Ecrit pour une participation à une revue (non retenu, mais écrit quand même), ce texte résonne avec une chanson de Gregory Isaacs.
Avant même de finir d’être grande, mon héroïne a déserté la routine. Elle l’a bourlinguée sur les routes de sa soie pour hanter des chemins à Katmandou, pour se pénétrer des effluves d’encens au patchouli – entre spiritualité et émerveillement. Bien plus tard, derrière ses paupières baissées à la manière d’un Bouddha en phase d’illumination – Om mani padme um -, sa vision s’intensifie, sa conscience s’étale en vibrations par delà son esprit embarqué sur une jonque à l’abordage du cyberspace. Elle vogue. Elle m’embarque. Elle m’élève. Perchés aux mâts de misère, ses anges gardiens dressent leurs ailes sur des océans cotonneux où se posent ses démons.
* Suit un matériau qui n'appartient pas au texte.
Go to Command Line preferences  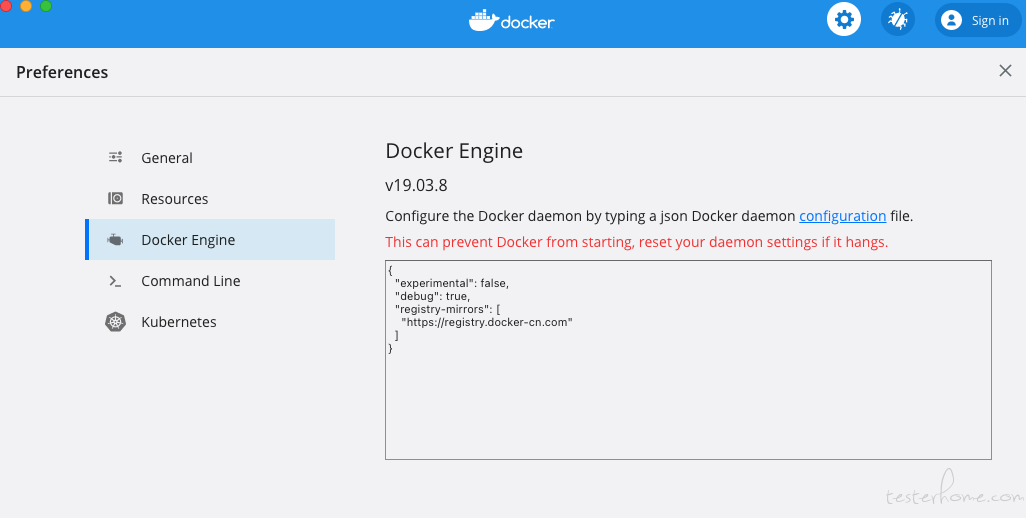(191, 281)
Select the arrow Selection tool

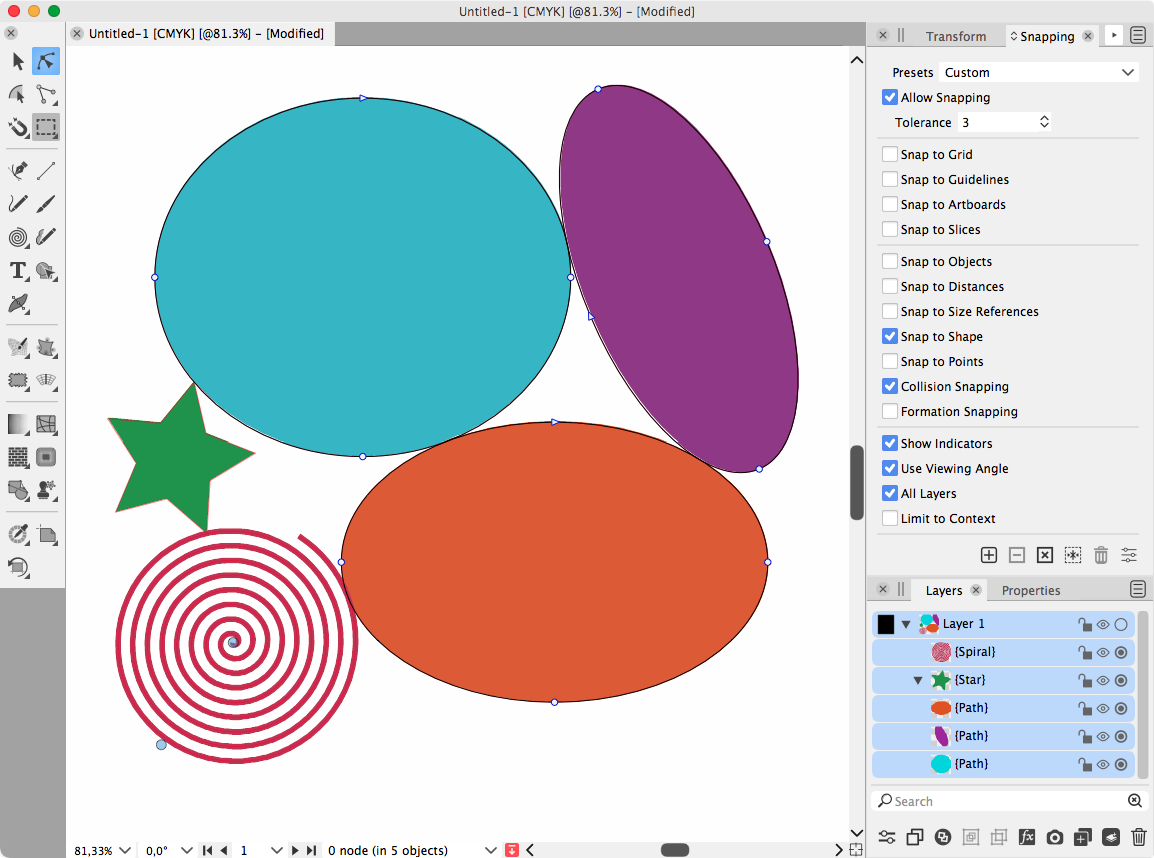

Dans une île interdite, son dragon empli de la fécondité de sa descendance protège les oeufs de sa destinée dans le secret des terres submergées. Elle le chevauche. Elle ravive le feu d’apprentis sorciers incapables de rivaliser avec le souffle de sa race. Autour d’elle, de voluptueuses volutes émergent d’un cocon du soi afin que l’araignée mythique femme indigène des traditions tisse sur son métier les ouvrages de protection des peuples nus dans la tourmente. Ses mondes se cumulent et s’accumulent en strates orgasmiques. Ses mondes se succèdent dans les excès volcaniques des couches de sa Terre emplie des préfigurations insanes de ses enfants. Ses mondes sont des cuves où fermentent des décoctions florales.
De son parfum, je jette le flacon à la mer pour m’imbriquer dans son ivresse à la mesure de mes allures psychédéliques. Je m’habille de ses nappes de brume mauve. La lame de fond de son patchouli vanille s’épand sur la mer d’huile de nos émotions d’amants. Nous baignons bientôt dans un jacuzzi pulsant des bulles de désirs drivées par notre inconstance. Dans son cœur d’Ylang-Ylang rose, elle se drape des couleurs de l’étourdissement en m’imposant un attachement qui oublie les fumées célestes pour nos paradis amoureux. Sa rumeur de braise dans le fourreau d’une pipe danse dans les envolées lyriques du space opera d’un musicien amphigourique. Elle vampirise l’énergie des peuples sans croyance en échouant son culte sur la couchette branlante d’une maison close au soleil levant.
Quand le matin nous prend – mon héroïne et moi – dans la spirale de mes insomnies, je salue cette égérie ultime vision de ma solitude opiacée.